_TO BE DONE_
Output the lines from the one containing "Image resolution: width=1400" through the one containing "[x=1313, y=32]", both included, as a JSON list of strings with one string per line. Leave the pictures out.

Dataset rows:
>>>
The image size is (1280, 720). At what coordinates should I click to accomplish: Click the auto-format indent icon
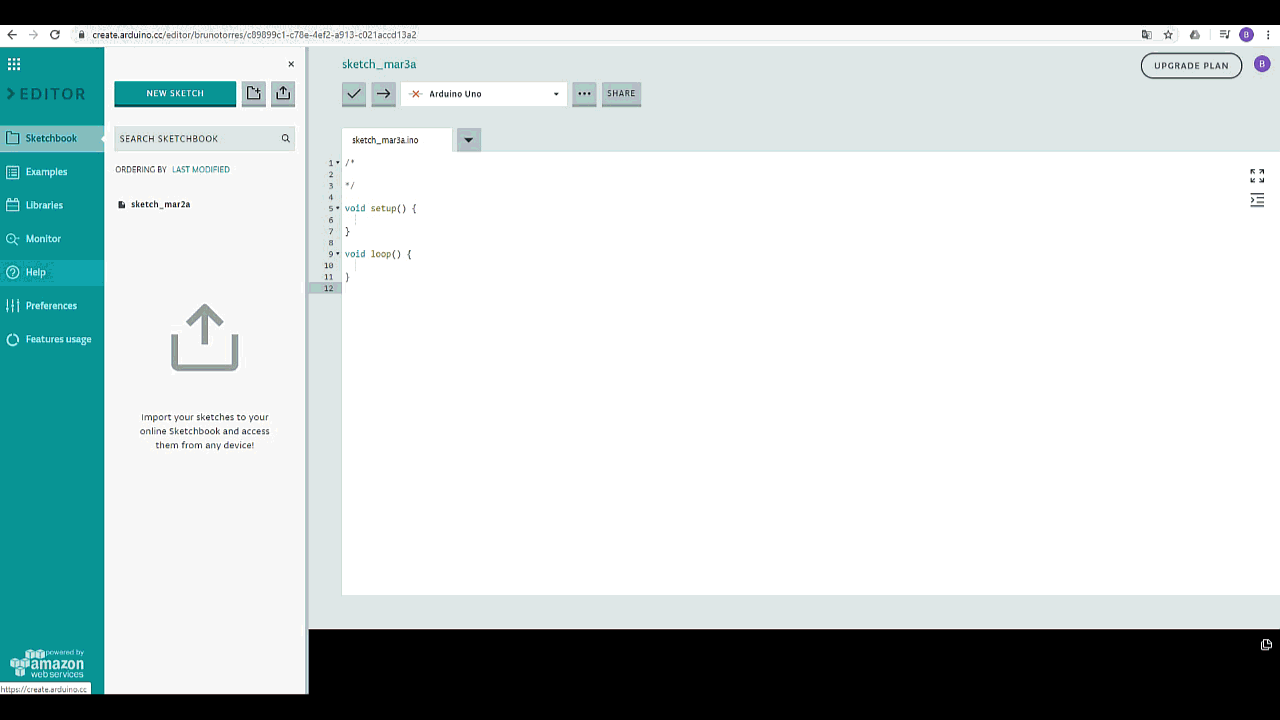point(1257,200)
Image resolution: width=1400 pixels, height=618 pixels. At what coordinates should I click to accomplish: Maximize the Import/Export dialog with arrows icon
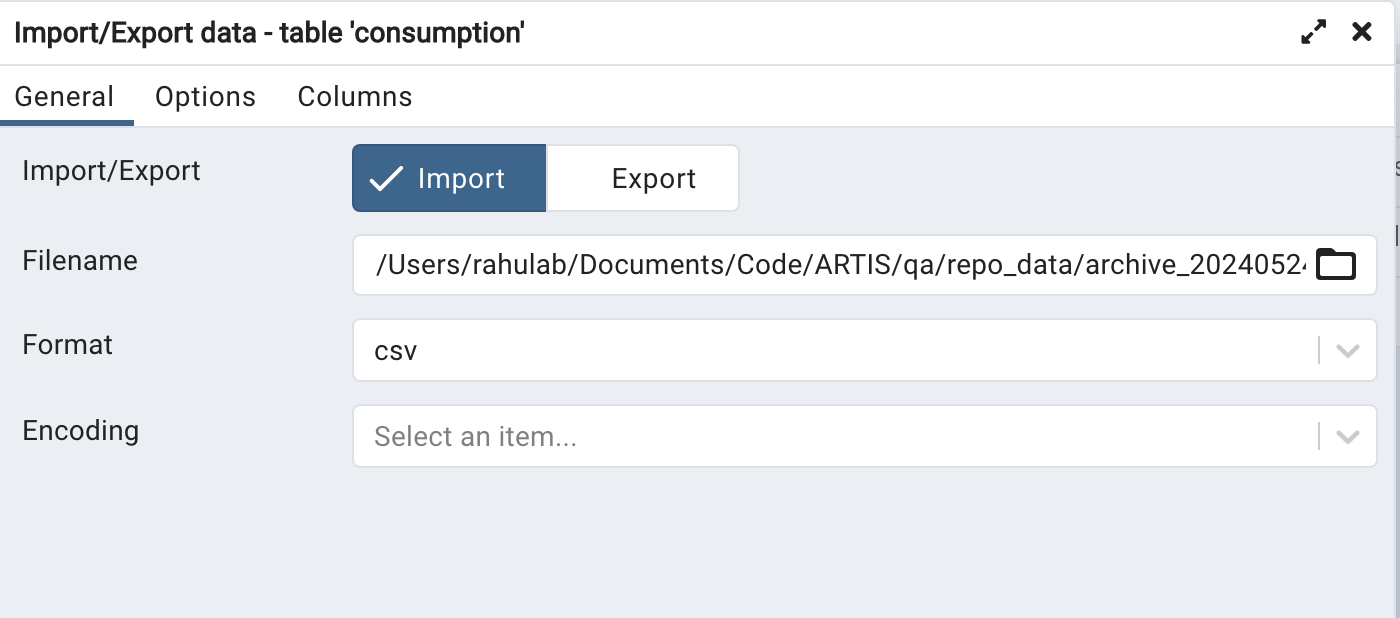[x=1313, y=32]
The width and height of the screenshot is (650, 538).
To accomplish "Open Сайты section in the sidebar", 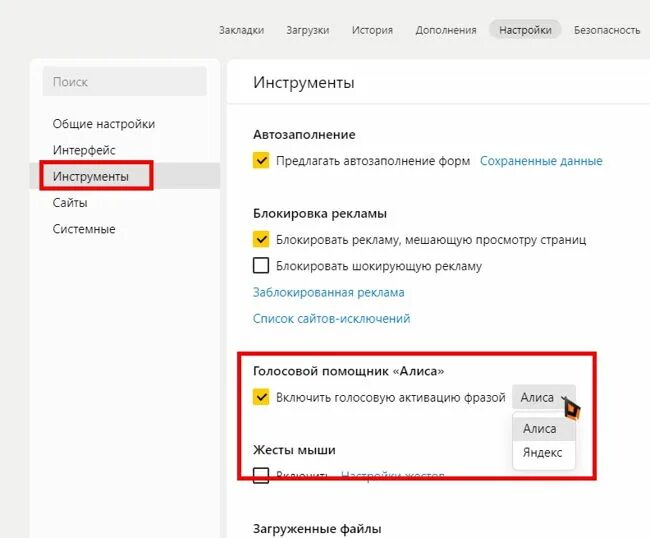I will pos(70,203).
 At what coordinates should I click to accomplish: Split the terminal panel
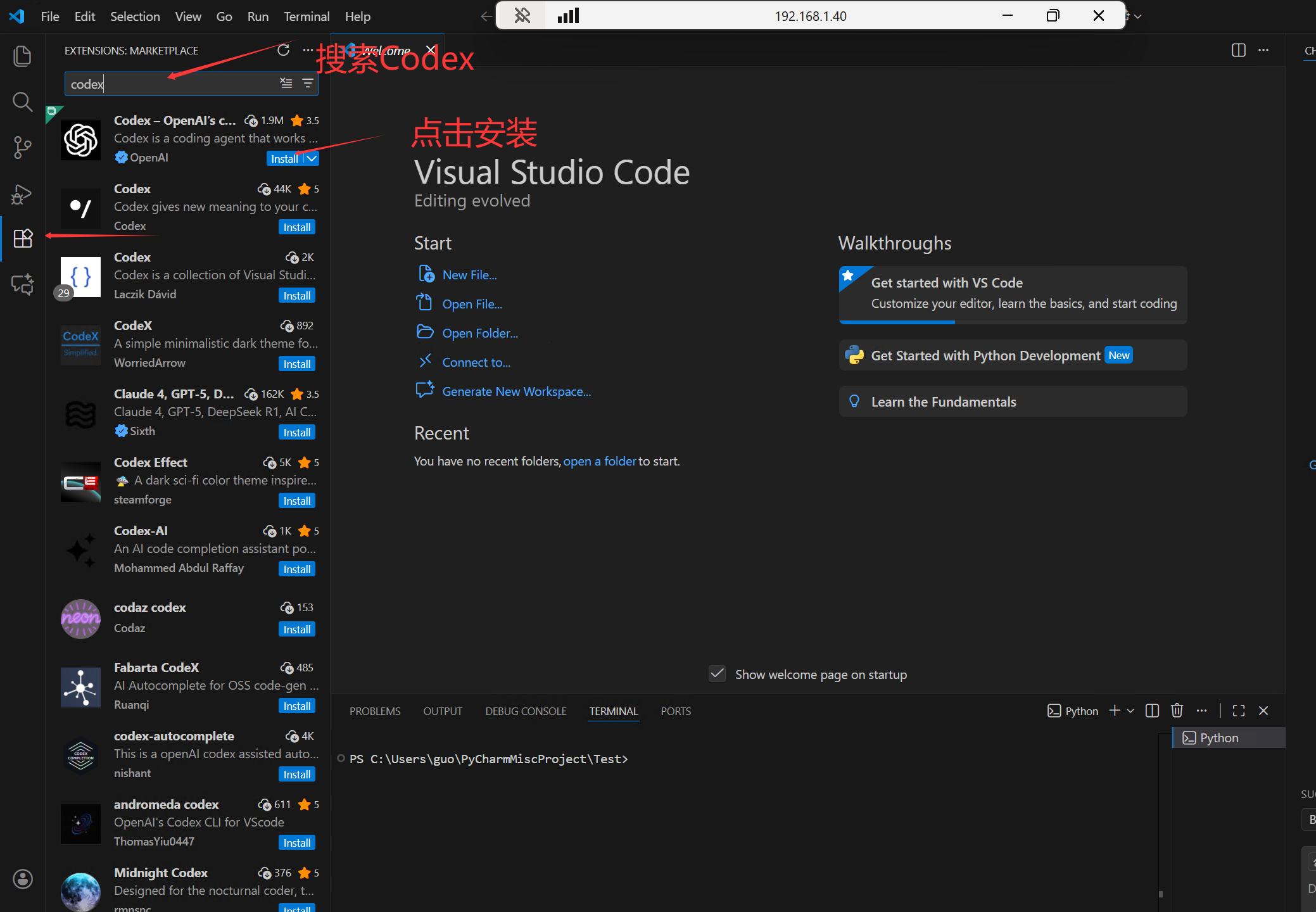(1152, 711)
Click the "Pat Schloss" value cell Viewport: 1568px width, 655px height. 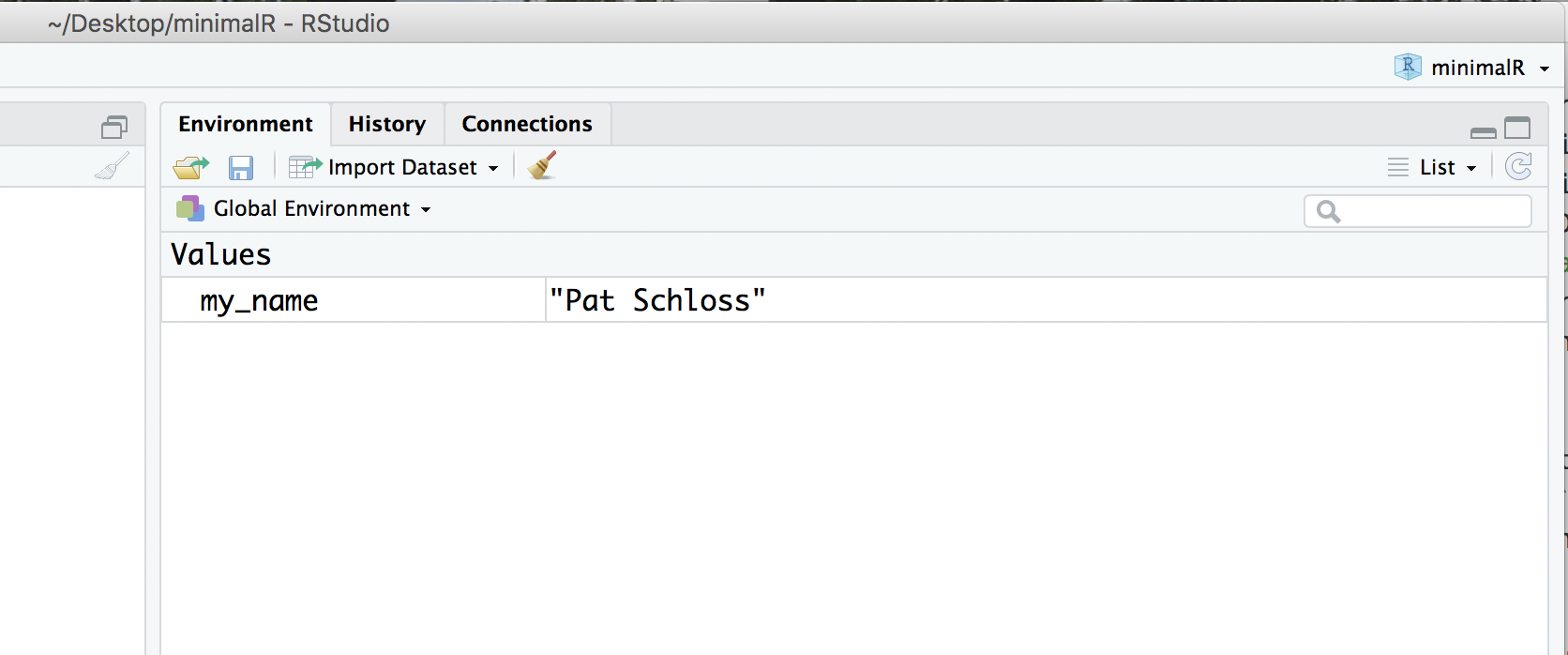tap(657, 300)
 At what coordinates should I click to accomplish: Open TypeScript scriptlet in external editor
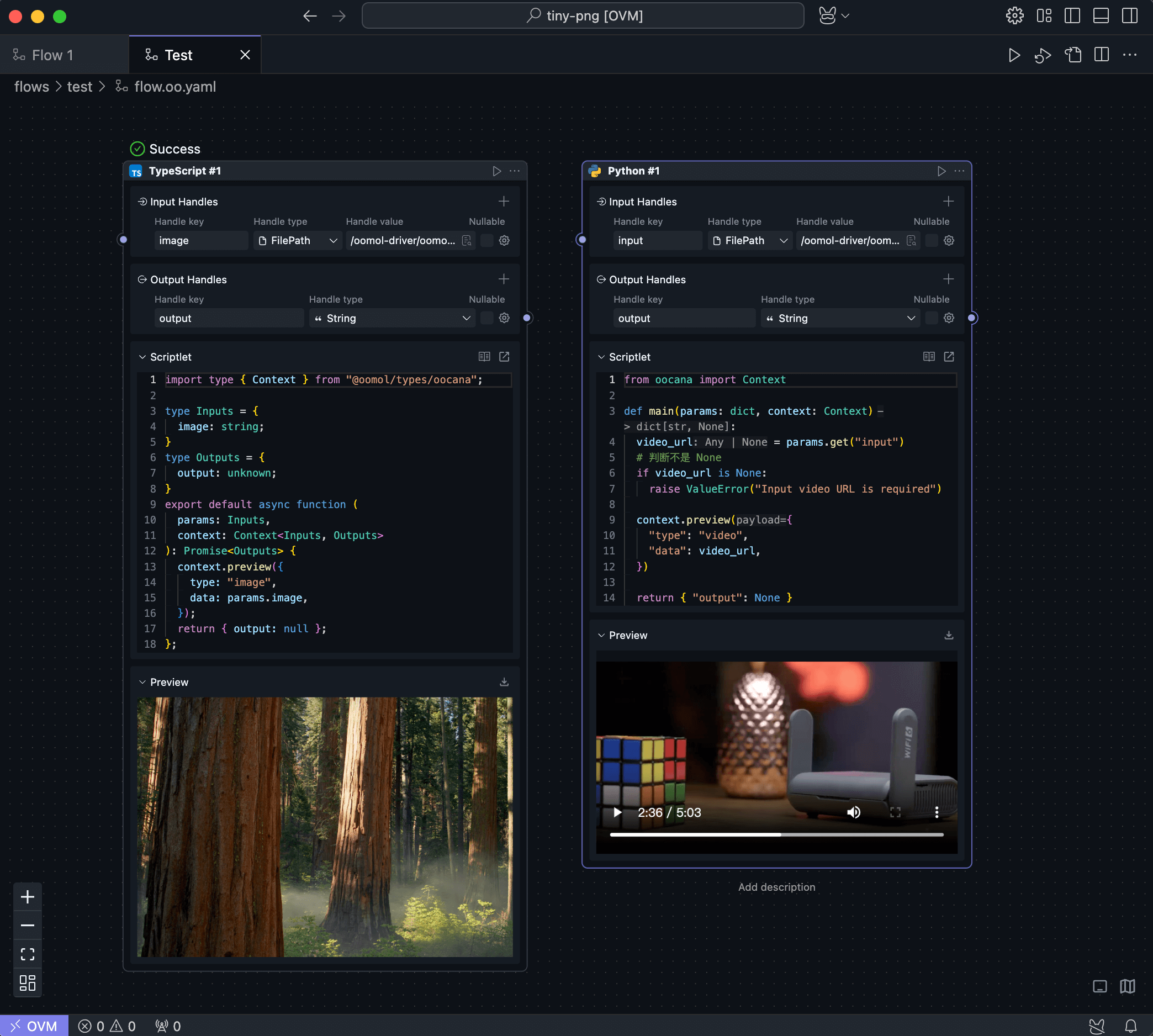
<<<
_SOLUTION TO THE EXERCISE_
[
  "Image resolution: width=1400 pixels, height=618 pixels. At what coordinates should I click to accomplish: Maximize the Import/Export dialog with arrows icon",
  "[x=1313, y=32]"
]